Written by Jack Brighton on Friday, June 05, 2009

Say you have an audio archive of a radio news story that's on a web page. In the PBCore record for the audio archive, how do you reference the web page?

Would it be:

<pbcoreRelation>
   <relationType>Is Part Of</relationType>
   <relationIdentifier>http://will.illinois.edu/news/story-item-foo/<relationIdentifier>
</pbcoreRelation>

Or perhaps its relationType should be Is Referenced By.

I have a reservation about using pbcoreRelation for this, because it assumes the web page is a "media item" capable of being expressed in another PBCore record. (See: http://www.pbcore.org/PBCore/relationType.html)  I doubt PBCore was ever intended to catalog web pages, and the practice of doing that would seem...daunting.

Regardless this question arises because, what if you have a media player capable of ingesting PBCore records and playing the media file, and you want to link to an original web page on which the media file was first published? This is not a hypothetical question. If pbcoreRelation isn't the way to do this, it would be important to settle the question very soon.

Thoughts?



Drupal developer updating Media module looking for metadata handling feedback

Written by Kevin Reynen on Thursday, June 04, 2009

The developer working to update media handling in Drupal through the Google SoC program is looking for feedback on metadata handling. This work is really going to influence how media handling and metadata work in Drupal 7. I've posted a response that includes some reference to PBCore, but any other feedback would be appreciated.

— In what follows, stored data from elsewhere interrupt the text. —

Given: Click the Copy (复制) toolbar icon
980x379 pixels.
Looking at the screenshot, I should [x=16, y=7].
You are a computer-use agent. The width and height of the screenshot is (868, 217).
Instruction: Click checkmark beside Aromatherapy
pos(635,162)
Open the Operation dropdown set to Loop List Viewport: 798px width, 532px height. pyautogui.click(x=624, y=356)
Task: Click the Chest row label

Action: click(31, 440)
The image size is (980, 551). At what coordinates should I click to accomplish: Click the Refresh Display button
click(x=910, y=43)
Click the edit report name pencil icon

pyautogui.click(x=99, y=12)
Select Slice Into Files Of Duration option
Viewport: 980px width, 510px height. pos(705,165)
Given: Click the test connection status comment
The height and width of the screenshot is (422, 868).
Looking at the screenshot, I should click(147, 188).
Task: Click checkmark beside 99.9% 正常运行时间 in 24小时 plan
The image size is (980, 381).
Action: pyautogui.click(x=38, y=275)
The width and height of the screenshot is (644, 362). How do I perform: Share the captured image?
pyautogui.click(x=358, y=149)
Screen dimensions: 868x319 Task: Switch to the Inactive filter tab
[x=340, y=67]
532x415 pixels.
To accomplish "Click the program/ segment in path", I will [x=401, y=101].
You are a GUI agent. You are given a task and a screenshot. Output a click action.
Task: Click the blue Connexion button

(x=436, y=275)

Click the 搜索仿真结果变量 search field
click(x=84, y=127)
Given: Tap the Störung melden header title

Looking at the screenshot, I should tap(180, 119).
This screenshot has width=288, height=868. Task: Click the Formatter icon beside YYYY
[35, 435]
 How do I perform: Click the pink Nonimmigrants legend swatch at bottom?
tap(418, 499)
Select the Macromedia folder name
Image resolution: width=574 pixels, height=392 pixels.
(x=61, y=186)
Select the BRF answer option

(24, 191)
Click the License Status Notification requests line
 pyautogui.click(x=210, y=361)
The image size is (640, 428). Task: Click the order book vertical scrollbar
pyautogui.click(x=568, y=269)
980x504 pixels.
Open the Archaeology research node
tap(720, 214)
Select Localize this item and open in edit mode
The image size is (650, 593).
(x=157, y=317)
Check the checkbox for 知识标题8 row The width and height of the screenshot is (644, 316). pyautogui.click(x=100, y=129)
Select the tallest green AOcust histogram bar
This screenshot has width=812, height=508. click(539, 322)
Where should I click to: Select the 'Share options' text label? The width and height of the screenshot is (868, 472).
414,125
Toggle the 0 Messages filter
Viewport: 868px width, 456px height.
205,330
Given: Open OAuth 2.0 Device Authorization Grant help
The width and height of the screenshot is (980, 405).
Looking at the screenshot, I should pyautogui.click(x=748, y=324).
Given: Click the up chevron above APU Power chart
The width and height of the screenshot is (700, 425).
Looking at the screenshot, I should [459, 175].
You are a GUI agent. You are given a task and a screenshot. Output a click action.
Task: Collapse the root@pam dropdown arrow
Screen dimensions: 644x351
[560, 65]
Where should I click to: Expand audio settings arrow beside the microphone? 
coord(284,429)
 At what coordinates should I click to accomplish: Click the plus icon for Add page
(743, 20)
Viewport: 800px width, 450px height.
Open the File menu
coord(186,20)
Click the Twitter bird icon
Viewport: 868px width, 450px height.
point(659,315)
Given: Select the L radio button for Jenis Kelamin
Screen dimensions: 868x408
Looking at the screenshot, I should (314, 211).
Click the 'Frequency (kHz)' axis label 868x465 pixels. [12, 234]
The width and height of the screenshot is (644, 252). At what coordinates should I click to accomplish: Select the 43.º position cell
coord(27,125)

If you'd like to see better support for PBCore in Drupal, this is going to be the time to help influence how that happens. http://groups.drupal.org/node/22915

Instantiations, Components, and Essence Tracks

Written by DaveRice on Friday, May 15, 2009

PBCore instantiation records work well for documenting renditions of an asset that are composed of a single tape or file, but when an instantiation requires multiple tapes, reels or files what should the protocol be? How can PBCore be used to efficiently document a rendition of an asset that is composed of multiple objects, each with its own set of technical metadata? Disclaimer, this post is based on my own personal experience in using PBCore 1.2.1 and resulting conclusions.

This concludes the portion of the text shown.